Canadian Researchers Develop Armrest That Can Help Prevent Repetitive Strain Injuries
UNIVERSITY of Guelph engineers said they have designed an armrest that reduces repetitive strain injuries and has the potential to be used in almost anything with a seat, from heavy machinery to powered wheelchairs.
Tests show the provisionally patented armrest reduces muscle activity in the neck by more than 60 percent compared to typical armrests, said Professor Michele Oliver, who has led the 10-year project.
While the armrest is about to be piloted in excavators, Oliver said the possibilities of the design extend far beyond heavy machinery.
"It's simple, cheap and relatively robust, so its potential uses are broad," said Oliver, who presented the idea of using the armrests on powered wheelchairs on June 17 at the Canadian Medical and Biological Engineers Conference.
The initial focus of the project was on designing an armrest for heavy-machinery operators because it's a line of work with high rates of repetitive strain injuries, she said. A joystick operator's limbs can go through 20,000 motions in a typical 10-hour workday. Only after completing the design did she realize the ergonomic armrest could revolutionize seat designs.
"Simple solutions are the most elegant, and this is a solution that will apply to any environment where a person is operating a control," she said.

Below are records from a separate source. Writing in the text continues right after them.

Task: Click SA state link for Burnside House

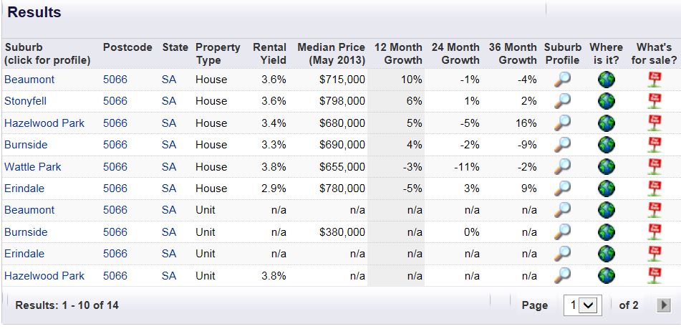Action: (169, 145)
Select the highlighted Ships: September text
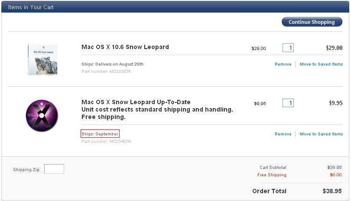The height and width of the screenshot is (201, 351). coord(100,134)
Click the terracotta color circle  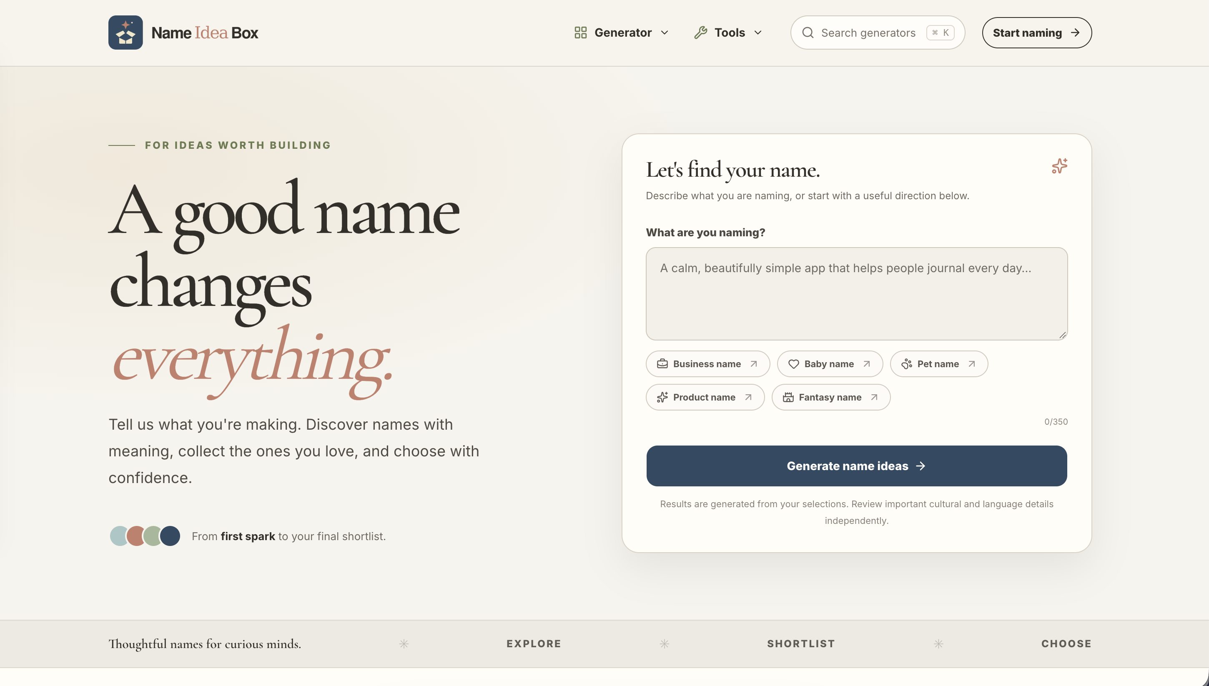coord(136,536)

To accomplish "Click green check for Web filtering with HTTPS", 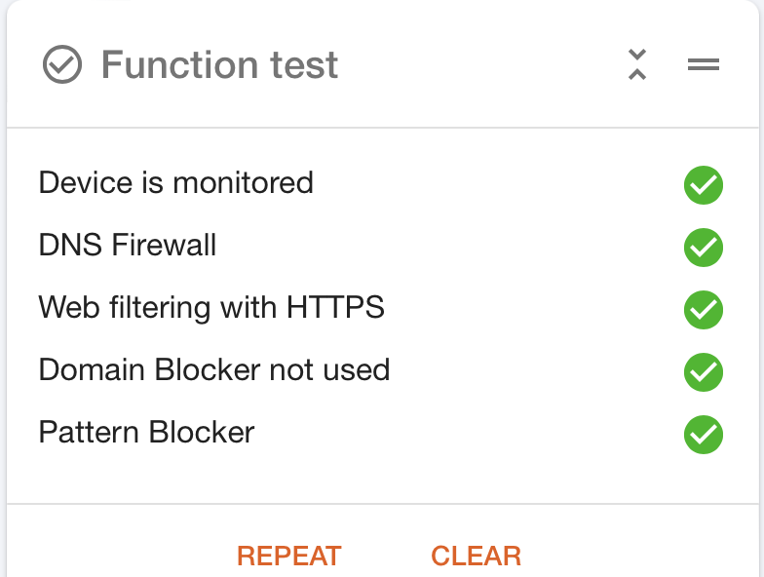I will (704, 310).
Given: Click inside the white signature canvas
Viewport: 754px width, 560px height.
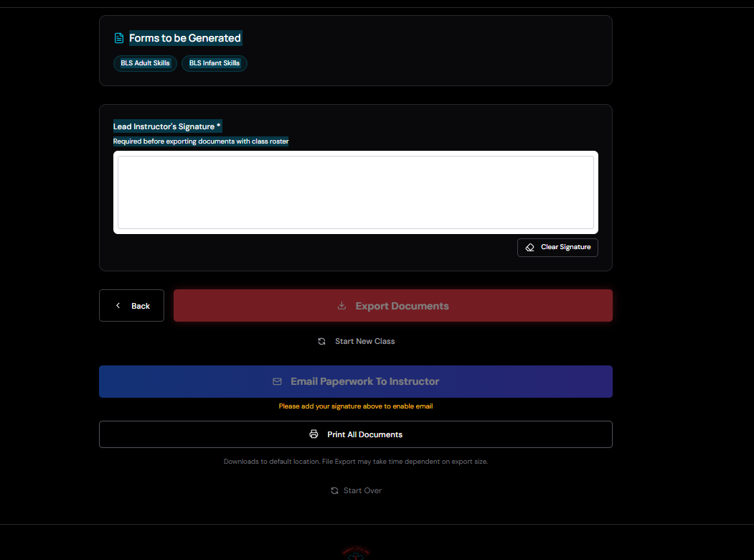Looking at the screenshot, I should [x=355, y=192].
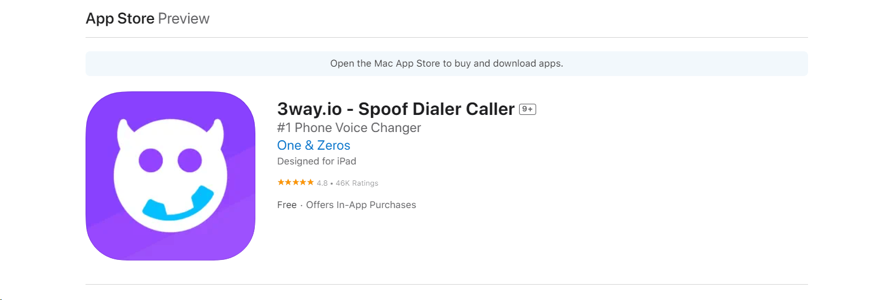Click the 9+ age rating badge
The height and width of the screenshot is (300, 893).
(527, 109)
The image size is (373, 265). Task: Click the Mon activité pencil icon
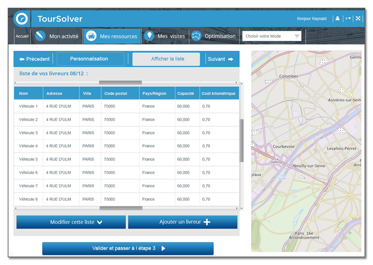pos(40,36)
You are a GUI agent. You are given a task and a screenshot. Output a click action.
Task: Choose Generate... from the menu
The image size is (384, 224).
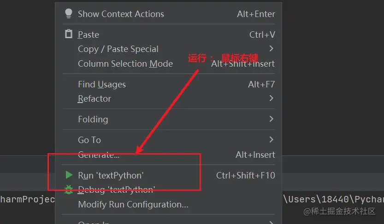pyautogui.click(x=99, y=155)
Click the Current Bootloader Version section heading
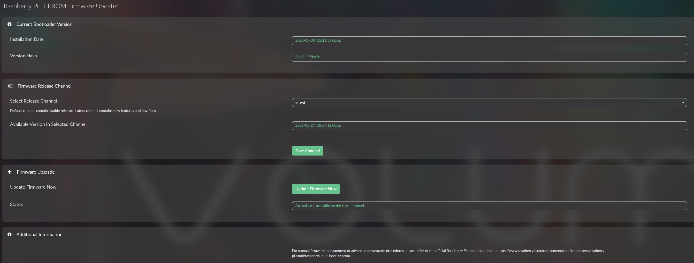This screenshot has height=263, width=694. click(x=44, y=24)
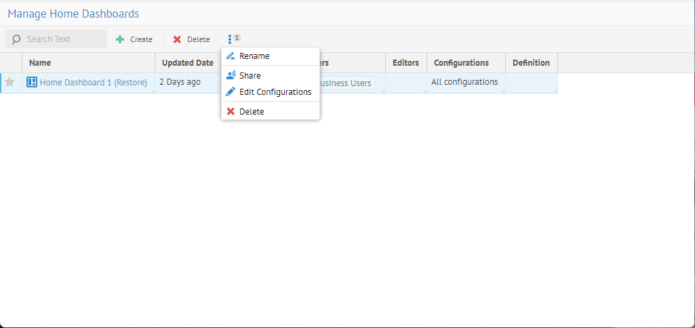Open Home Dashboard 1 (Restore) link
The image size is (695, 328).
click(x=93, y=82)
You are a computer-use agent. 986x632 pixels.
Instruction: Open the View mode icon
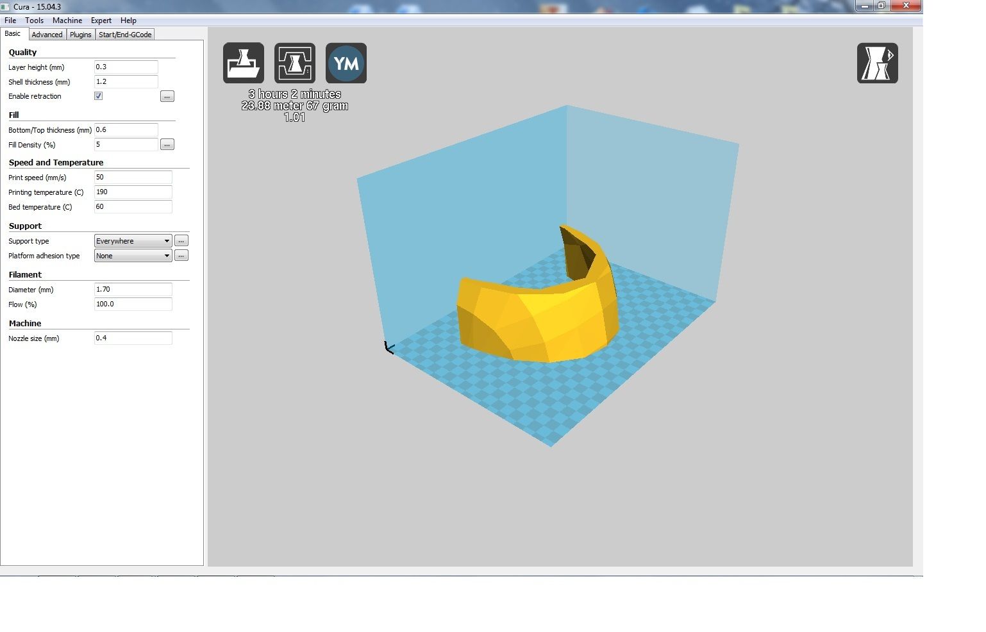[877, 63]
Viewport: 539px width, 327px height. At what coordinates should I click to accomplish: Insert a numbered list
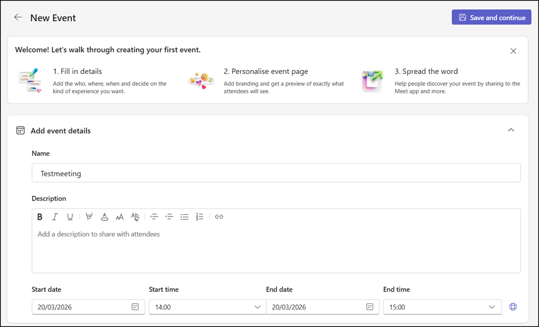click(199, 217)
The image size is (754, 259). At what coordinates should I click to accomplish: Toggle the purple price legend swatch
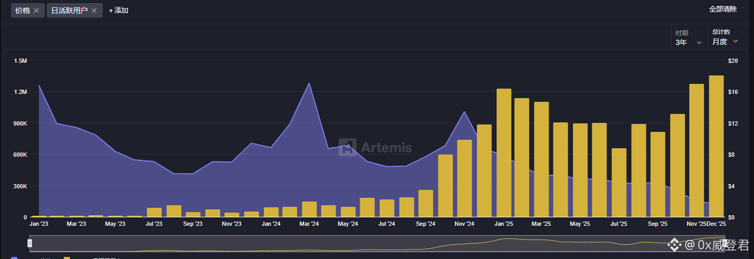point(14,258)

Using computer simulations, Oliver and graduate student Greg Northey found that the neck muscles never get a chance to rest when someone is operating a joystick
Oliver said stationary armrests don't provide enough support for joystick users because the arm is left floating when it moves forward, and the shoulder is forced to rise when the arm moves backwards.
With the research obtained from the computer simulations, graduate student Taylor Murphy designed a moveable armrest that mimics the natural motion of the arm during joystick operations. Oliver said the armrest moves with the arm vertically and horizontally, relieving the shoulder from constantly stabilizing the arm and preventing strain on the neck muscles.

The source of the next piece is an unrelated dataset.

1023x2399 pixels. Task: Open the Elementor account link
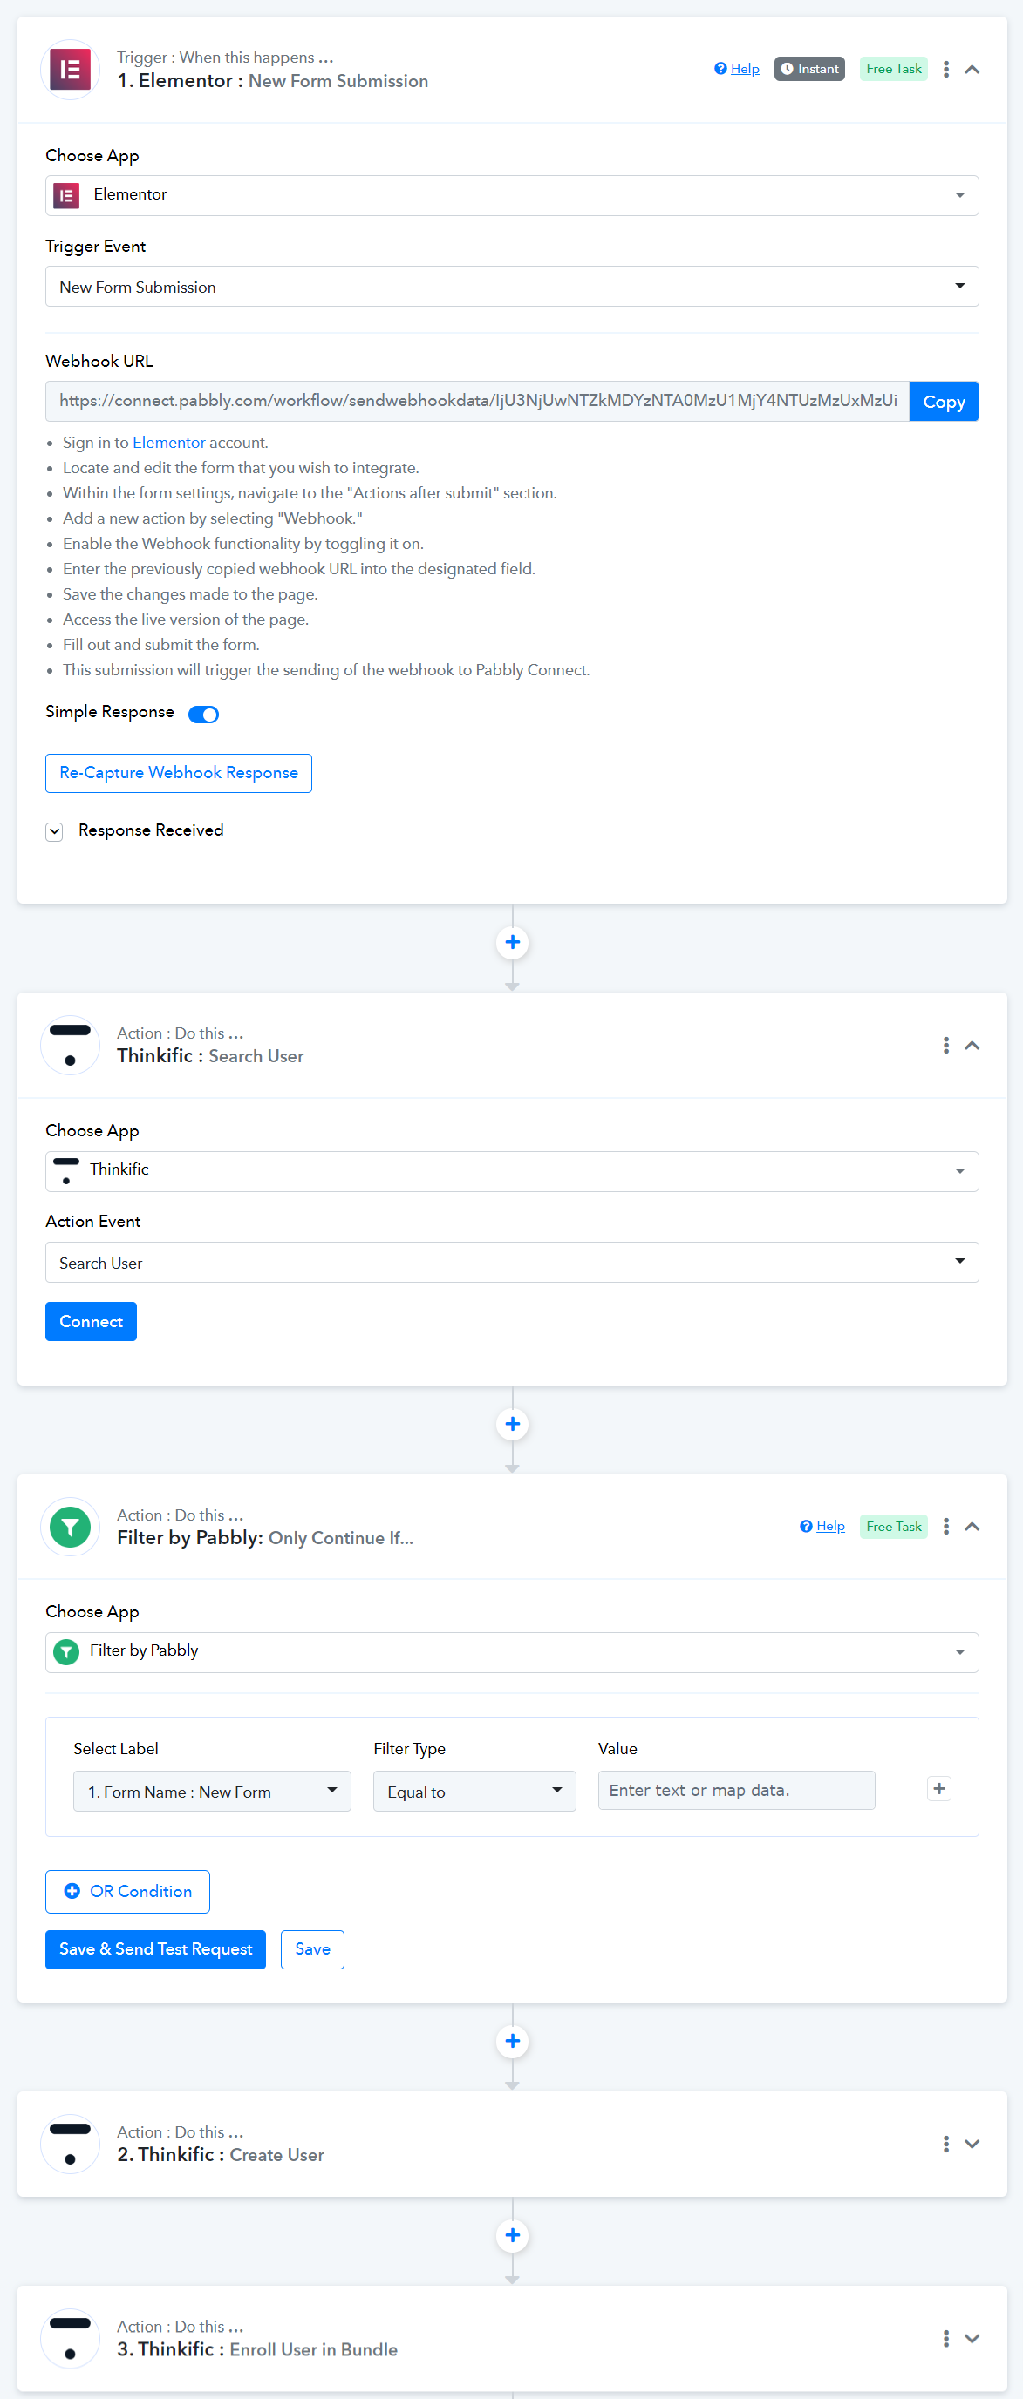pos(169,442)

"It's the first-ever heavy-equipment armrest that moves and turns with the arm," Oliver said.
Oliver is currently working with a Canadian seat manufacturer for heavy machinery with the goal of retrofitting existing machines with the armrests and including the design in the production of future seats.
These dynamic armrests could be implemented in hundreds of thousands of work environments as early as 2010, Oliver said.
"It costs a couple of hundred dollars to build the armrest, which is a small price to pay considering the amount companies could save in Workplace Safety Insurance Board premiums," Oliver said.